Would you return, word for word, the lines running from the one with "Click the documentation folder icon" to the final line of the listing below, pictures omitted?
+++
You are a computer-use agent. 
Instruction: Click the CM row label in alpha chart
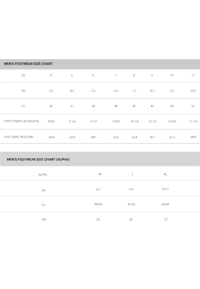(44, 219)
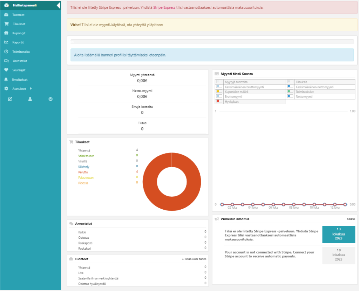Click Kaikki link in Viimeisin ilmoitus
Image resolution: width=359 pixels, height=291 pixels.
tap(351, 219)
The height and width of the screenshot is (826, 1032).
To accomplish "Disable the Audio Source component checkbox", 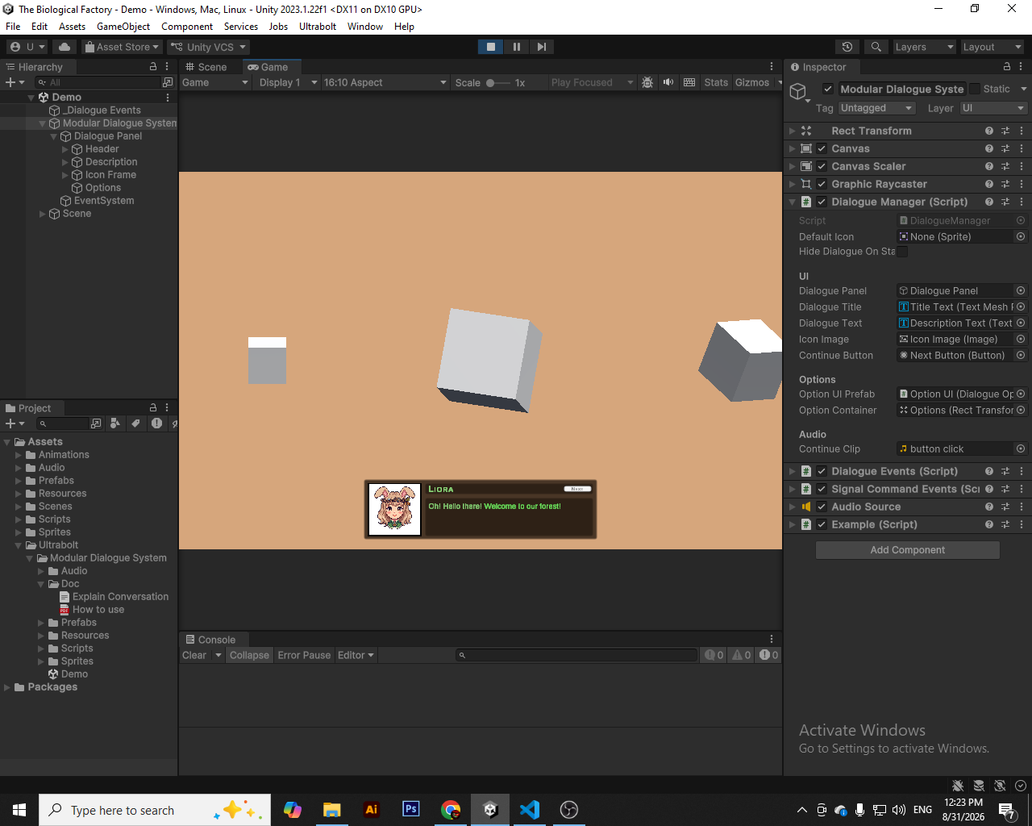I will (822, 507).
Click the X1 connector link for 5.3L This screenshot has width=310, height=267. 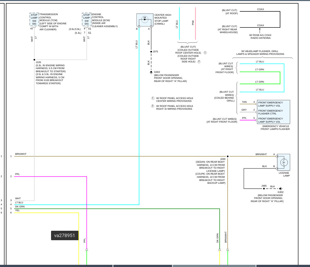tap(89, 33)
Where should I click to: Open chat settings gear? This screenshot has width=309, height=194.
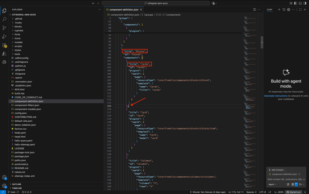[x=288, y=9]
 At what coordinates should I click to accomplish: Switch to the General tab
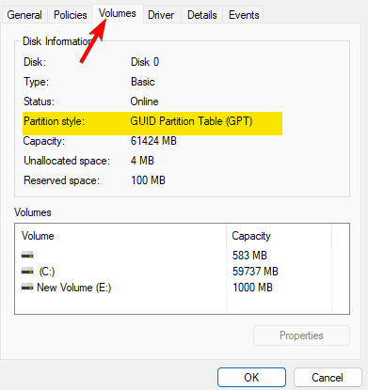[24, 15]
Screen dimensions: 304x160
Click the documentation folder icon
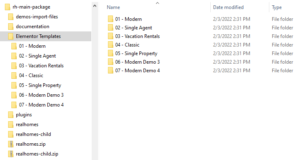click(11, 27)
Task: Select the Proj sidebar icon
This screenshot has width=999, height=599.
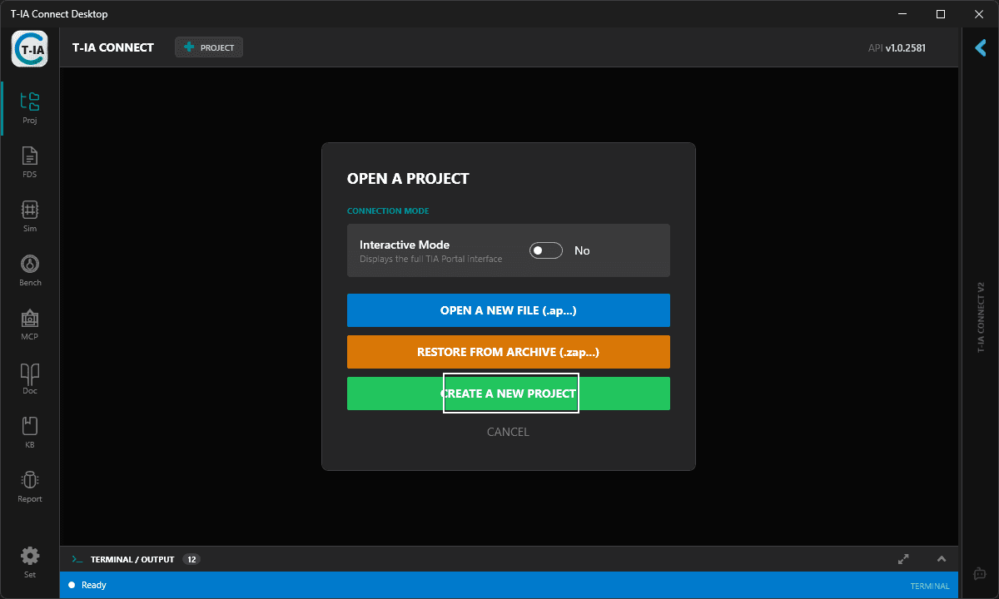Action: (29, 105)
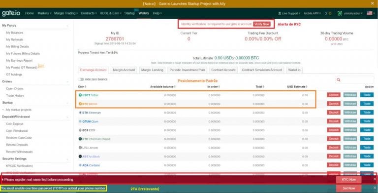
+++
Written answer
Click the documentation folder icon
click(11, 27)
Task: Select the Proj sidebar icon
This screenshot has width=999, height=599.
Action: (29, 105)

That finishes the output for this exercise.